Le loup n'est pas le problème – il est la solution
Comment les loups réintroduits guérissent nos forêts – et pourquoi l'OFEV et les administrations cantonales de la chasse y font obstacle.

Alors que les chasseurs de loisir continuent d'affirmer qu'ils sont «nécessaires à la protection de la nature», la science dresse un autre tableau: là où les loups reviennent, les forêts se régénèrent plus rapidement et plus durablement que là où les humains tirent.
En Amérique du Nord, en Scandinavie et de plus en plus aussi en Suisse, les recherches montrent que les loups réintroduits ont des effets positifs profonds sur les écosystèmes. Un rapport récent paru sur Animals Around the Globe décrit comment les loups, par leur simple présence, modifient le comportement des herbivores – et guérissent ainsi des paysages entiers.

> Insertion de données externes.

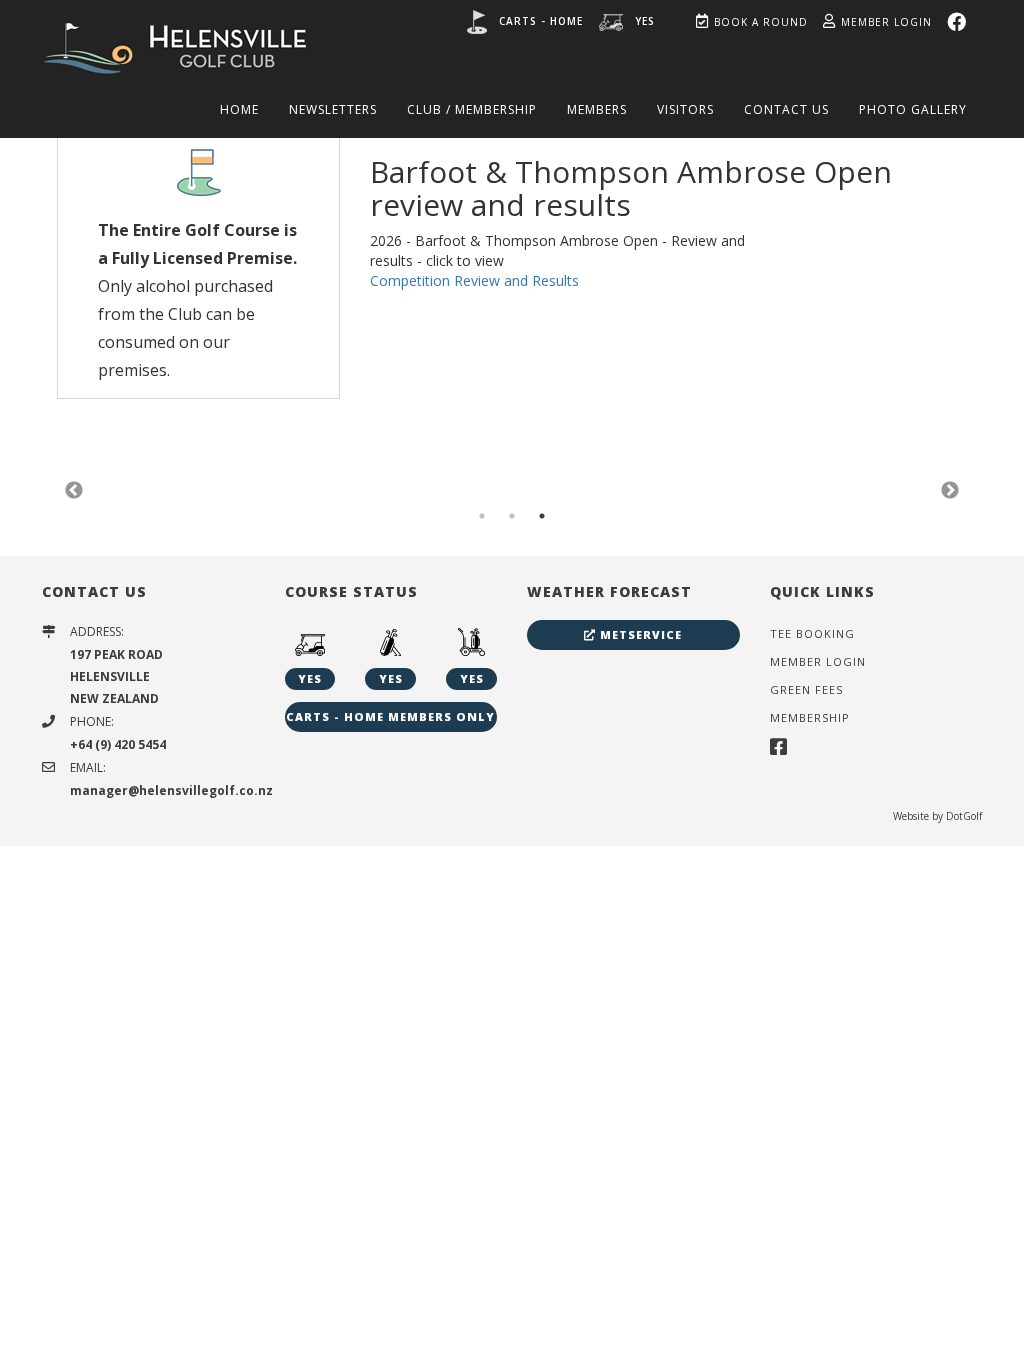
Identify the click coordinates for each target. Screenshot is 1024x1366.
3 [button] (542, 516)
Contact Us (786, 109)
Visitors (685, 109)
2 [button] (512, 516)
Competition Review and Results (474, 280)
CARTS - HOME (541, 21)
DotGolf (964, 816)
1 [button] (482, 516)
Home (239, 109)
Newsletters (333, 109)
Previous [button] (74, 491)
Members (597, 109)
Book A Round (761, 22)
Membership (810, 717)
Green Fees (806, 689)
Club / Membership (472, 109)
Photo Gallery (913, 109)
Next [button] (950, 491)
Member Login (886, 22)
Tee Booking (812, 633)
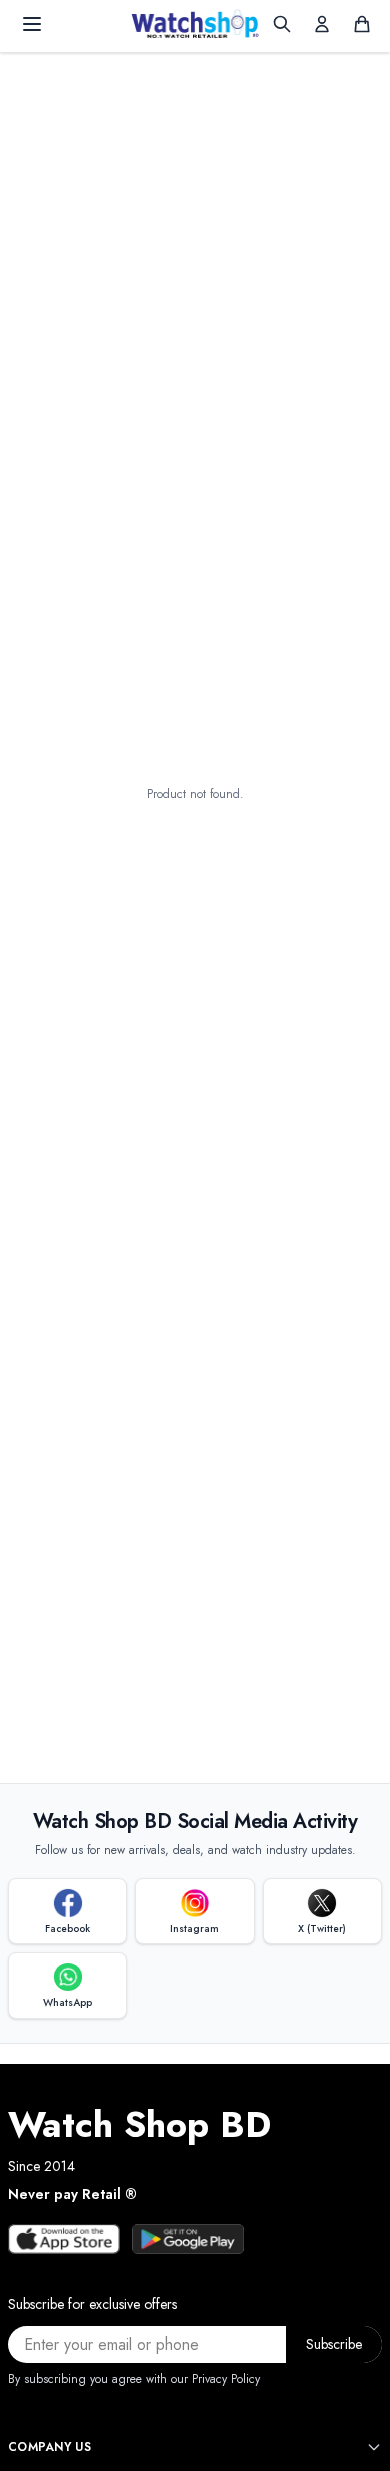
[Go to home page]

Sans ennemis naturels, les animaux sauvages comme les cerfs élaphes ou les chevreuils se comportent tout autrement: ils surpâturent les jeunes forêts, mangent les pousses et empêchent la régénération naturelle. Mais dès que les loups reviennent dans une région, le comportement des proies change fondamentalement.
Au lieu de séjourner partout sans crainte, elles évitent les endroits exposés – surtout les berges, les vallées et les clairières. Cela permet aux jeunes arbres, arbustes et herbes de repousser. Les trembles, les saules et les peupliers en profitent particulièrement.
Cette végétation stabilise les sols, retient l'eau et favorise la biodiversité. En bref: les loups sont des figures clés pour des forêts vivantes.
Le rôle de la chasse de loisir: ennemi naturel ou mythe culturel?
Le lobby de la chasse soutient souvent que seul le tir permet de maintenir un «équilibre sain du gibier». Or, les données écologiques provenant de régions où le loup est présent contredisent cela:
- Dans les régions abritant des meutes de loups stables, les densités de gibier diminuent sans intervention humaine.
- La pression de la chasse exercée par l'humain entraîne un comportement non naturel – les animaux sauvages sont constamment stressés et fuient au loin.
- La chasse crée artificiellement des populations élevées, car on pratique le nourrissage et l'entretien afin de garantir un «gibier attractif».
Autrement dit: la chasse de loisir ne remplace pas la nature – elle la perturbe.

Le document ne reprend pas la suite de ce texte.